Anger to a loved one and to a loved one is not an indicator that I no longer love him, but the indicator of my and his liveliness, fluidity. This is a sign that it helps us to grow, nourishes us and this is about love and care; and that which absolutely does not suit us and destroys us and it’s about anger or irritation.
It is very difficult and indeed almost impossible to always be on the rise, experience exclusively joy and happiness. And if I forbid myself to feel weakness, sadness, anger, anger, then I start pretending to be what I should be, no matter who thinks.
I should be joyful, all to love, to help everyone and appreciate everyone and most importantly not to feel negative feelings towards anyone. And I need to spend a lot of energy to hide my pretense and make my joy more real.
In this case, you can deceive other people, but that’s very difficult and even if you can not notice, the body will give you pretense through reduced mood, stress, accidents, psychosomatics.
We too often endure our focus of love and care for another person, as if to say to ourselves “if I do not allow myself to take care of myself – then let me at least give it to another and then I will not be so sad, then I will feel more valuable … through another “. As if by another person we are trying to sew our own wounds and it is he who must show love and care for us. And then he, too, will not be selfish in our eyes.
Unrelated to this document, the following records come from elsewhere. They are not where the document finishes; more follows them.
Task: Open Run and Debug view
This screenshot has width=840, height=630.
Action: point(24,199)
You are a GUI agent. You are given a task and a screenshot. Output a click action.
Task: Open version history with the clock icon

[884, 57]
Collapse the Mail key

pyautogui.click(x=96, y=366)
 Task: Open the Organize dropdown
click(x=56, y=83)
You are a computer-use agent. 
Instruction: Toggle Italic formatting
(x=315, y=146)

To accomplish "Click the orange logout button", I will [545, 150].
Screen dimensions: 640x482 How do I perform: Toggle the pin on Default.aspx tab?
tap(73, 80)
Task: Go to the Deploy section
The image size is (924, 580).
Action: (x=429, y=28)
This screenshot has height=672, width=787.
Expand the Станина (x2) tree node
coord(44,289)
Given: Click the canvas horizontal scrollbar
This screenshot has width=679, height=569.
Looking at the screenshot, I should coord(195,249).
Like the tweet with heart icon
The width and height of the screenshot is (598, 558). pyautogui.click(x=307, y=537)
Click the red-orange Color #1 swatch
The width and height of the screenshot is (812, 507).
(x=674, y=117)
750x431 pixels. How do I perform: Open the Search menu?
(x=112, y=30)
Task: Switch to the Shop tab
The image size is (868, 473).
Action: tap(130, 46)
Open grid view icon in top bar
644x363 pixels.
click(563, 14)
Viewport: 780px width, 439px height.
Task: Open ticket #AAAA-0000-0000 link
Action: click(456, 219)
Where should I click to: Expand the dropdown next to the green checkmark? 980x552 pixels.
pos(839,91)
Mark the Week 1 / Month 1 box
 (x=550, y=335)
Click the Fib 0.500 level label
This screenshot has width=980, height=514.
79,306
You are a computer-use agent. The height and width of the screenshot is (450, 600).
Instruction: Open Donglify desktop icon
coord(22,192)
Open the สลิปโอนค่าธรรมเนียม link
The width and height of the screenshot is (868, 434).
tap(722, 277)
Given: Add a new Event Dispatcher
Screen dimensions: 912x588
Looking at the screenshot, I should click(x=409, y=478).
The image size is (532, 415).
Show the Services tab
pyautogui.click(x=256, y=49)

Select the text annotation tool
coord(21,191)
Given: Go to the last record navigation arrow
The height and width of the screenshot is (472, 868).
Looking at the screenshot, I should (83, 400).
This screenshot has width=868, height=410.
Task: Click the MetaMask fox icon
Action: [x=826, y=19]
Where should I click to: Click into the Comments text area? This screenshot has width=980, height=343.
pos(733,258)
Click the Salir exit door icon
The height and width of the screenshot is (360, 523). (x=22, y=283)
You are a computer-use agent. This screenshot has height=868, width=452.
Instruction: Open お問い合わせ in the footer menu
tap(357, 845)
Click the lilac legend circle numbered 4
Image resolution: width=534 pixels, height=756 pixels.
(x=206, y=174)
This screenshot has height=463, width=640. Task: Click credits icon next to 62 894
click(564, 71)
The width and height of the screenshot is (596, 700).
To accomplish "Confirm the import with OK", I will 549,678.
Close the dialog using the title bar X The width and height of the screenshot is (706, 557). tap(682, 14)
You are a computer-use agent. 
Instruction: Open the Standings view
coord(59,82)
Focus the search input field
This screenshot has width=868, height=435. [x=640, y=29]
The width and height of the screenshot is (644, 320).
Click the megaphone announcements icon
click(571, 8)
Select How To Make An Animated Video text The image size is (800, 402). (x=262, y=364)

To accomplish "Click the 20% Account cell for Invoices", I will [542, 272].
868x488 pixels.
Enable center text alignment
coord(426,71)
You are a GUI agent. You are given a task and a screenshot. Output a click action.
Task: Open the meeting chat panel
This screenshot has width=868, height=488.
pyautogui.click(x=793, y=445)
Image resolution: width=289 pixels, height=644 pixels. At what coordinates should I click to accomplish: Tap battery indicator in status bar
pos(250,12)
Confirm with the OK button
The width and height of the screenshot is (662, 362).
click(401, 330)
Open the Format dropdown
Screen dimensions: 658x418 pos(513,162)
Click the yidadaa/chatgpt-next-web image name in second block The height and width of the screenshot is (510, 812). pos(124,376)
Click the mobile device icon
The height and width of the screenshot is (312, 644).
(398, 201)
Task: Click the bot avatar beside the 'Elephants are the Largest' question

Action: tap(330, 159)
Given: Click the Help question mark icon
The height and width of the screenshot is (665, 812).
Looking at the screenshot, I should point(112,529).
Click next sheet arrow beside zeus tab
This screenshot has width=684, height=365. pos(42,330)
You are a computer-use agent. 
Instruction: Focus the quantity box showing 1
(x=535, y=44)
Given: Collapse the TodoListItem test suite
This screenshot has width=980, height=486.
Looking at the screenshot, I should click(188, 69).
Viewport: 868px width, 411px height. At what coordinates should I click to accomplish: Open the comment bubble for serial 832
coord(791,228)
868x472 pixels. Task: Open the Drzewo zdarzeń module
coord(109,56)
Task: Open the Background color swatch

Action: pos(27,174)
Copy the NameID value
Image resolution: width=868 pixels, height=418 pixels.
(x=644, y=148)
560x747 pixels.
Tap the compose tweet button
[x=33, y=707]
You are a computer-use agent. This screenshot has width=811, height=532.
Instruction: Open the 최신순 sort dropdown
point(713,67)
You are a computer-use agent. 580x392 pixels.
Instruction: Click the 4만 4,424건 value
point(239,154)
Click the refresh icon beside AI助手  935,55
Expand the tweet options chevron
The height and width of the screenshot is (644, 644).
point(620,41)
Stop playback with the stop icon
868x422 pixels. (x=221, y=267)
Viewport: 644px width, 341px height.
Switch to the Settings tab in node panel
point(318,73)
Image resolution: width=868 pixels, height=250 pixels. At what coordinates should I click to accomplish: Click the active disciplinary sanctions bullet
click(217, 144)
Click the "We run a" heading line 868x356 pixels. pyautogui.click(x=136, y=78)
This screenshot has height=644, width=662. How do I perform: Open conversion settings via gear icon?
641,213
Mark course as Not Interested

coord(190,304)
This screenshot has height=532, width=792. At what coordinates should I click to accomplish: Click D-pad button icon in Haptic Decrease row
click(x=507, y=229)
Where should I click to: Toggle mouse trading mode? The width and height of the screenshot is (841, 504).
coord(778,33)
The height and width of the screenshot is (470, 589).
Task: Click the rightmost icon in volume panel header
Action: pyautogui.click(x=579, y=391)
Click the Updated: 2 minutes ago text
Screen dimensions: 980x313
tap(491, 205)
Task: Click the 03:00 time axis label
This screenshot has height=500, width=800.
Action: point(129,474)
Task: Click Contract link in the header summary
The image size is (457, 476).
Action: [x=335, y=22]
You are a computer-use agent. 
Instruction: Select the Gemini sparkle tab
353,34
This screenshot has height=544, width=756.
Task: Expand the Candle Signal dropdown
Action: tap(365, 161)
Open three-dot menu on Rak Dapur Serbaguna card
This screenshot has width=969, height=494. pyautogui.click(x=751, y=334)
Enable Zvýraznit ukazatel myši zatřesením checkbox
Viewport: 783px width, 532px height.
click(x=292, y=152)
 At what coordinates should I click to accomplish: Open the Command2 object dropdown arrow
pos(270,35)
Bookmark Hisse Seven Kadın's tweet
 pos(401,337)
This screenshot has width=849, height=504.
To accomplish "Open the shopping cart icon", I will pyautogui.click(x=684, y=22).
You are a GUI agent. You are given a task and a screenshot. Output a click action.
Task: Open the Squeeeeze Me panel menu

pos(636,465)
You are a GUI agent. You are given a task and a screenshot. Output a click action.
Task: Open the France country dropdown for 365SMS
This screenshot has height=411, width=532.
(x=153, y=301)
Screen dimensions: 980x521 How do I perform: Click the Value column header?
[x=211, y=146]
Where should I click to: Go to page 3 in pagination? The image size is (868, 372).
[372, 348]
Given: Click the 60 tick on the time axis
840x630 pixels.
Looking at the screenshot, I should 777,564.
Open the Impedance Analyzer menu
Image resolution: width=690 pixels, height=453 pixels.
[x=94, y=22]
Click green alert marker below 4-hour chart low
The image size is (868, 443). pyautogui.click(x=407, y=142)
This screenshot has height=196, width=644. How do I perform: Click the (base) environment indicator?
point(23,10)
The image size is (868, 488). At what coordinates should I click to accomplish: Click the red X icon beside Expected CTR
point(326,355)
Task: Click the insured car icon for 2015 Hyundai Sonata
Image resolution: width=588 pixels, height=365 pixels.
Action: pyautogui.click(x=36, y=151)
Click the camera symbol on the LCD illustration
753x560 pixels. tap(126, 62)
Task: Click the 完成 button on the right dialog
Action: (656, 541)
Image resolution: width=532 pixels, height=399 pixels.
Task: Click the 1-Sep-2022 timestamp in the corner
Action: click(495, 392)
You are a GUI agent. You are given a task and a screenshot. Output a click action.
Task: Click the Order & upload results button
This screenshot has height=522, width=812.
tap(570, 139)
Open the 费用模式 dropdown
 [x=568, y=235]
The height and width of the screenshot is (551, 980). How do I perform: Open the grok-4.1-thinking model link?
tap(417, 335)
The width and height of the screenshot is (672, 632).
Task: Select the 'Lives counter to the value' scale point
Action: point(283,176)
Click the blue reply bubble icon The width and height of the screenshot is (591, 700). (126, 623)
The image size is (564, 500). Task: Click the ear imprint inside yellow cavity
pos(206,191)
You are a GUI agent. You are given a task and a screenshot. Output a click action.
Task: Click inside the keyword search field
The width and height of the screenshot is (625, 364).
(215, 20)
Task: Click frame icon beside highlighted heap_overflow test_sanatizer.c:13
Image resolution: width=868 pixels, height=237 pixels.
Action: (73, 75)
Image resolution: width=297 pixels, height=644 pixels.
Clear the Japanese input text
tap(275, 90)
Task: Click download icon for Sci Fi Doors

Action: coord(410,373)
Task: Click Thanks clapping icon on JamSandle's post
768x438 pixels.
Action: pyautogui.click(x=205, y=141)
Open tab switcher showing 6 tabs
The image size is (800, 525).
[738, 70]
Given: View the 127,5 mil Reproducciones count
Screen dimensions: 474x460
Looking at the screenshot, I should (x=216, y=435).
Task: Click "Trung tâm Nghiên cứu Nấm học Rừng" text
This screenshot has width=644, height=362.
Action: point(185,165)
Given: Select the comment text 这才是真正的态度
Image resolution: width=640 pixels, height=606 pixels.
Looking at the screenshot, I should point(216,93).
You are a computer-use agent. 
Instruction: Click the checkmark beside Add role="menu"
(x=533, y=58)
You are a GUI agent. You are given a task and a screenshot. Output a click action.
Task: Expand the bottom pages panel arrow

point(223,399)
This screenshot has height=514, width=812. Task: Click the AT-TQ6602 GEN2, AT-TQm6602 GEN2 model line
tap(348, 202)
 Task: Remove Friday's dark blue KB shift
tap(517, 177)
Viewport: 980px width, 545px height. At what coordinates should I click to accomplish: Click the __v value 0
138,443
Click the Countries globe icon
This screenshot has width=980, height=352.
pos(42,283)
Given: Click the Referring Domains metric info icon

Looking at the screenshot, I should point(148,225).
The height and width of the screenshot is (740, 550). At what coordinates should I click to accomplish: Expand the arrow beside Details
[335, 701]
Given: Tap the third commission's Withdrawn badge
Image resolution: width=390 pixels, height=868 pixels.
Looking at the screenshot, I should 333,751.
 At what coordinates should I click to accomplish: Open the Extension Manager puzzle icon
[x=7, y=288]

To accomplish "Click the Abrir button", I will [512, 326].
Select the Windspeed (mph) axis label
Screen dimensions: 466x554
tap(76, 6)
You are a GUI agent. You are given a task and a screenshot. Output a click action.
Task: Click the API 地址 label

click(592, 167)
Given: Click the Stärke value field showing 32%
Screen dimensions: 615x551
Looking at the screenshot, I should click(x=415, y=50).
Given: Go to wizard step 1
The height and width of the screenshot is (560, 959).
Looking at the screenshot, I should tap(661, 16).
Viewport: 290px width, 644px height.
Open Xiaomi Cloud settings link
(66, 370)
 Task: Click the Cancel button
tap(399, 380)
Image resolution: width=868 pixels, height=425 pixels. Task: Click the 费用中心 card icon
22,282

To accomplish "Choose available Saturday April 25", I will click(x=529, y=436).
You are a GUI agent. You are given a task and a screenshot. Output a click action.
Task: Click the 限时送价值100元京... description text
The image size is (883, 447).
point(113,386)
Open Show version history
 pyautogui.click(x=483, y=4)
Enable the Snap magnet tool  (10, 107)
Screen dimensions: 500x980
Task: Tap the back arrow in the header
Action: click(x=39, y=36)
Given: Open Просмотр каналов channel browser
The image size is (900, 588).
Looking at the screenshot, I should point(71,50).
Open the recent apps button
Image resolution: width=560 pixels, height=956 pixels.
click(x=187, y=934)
And then we will feel good and valuable, because they care about us, love, appreciate, recognize.
Recognition of one’s value, self-love, and care, that we have the full right to act as we act means that we stop being victims of circumstances and wait for someone to take care of or love us. We ourselves become the source, take responsibility into our own hands and are the only reason to treat ourselves with care.
It is hard enough for us to believe that we are good enough and deserve better and we do not need to be the worst, suffer and pay with our suffering, pain or patience of violence possible happiness in the future. Even if another tells us and will repeat every day how much we are loved and good for him, it will be difficult to believe in this truth, if once we decided to forbid ourselves to love.
We all act from the decisions made and no one takes our right to realize and revise our own decisions, to give up some old ones and to accept new ones. At any moment in your life, you have the right to do it for yourself.
Other people do not have healing for us. The other can show you what it means not to be a victim, relying on your own example, but to study or not learn from them is your choice. It’s true. Sad and perhaps cruel truth, destroying the hope that the same or the same one will come and I will become one of the happiest people in the world. You are the same person. There is nothing more to wait.
Allow yourself to be. Let it be imperfect. Allow yourself to care, based on the right to choose what nourishes, develops, which is consistent with your desires, goals, dreams, with your feelings and values.
Allow yourself to care, based on the right to give up everything that destroys you, violates your values, depreciates feelings.
Allow yourself to make mistakes. Allow yourself to feel negative feelings. They will not destroy you if you allow them to be as a natural part of you, but they will cause great damage to the soul if you suppress them.
Allow yourself to resist what you are resisting here and now. Allow yourself to encourage yourself for achievements. And not for achievements, too, as support, with the thought that “I have me and we will succeed!”.
And allow yourself the pleasure of living when the hands on the clock leave in your life not cold numbers, but warm impressions and experiences.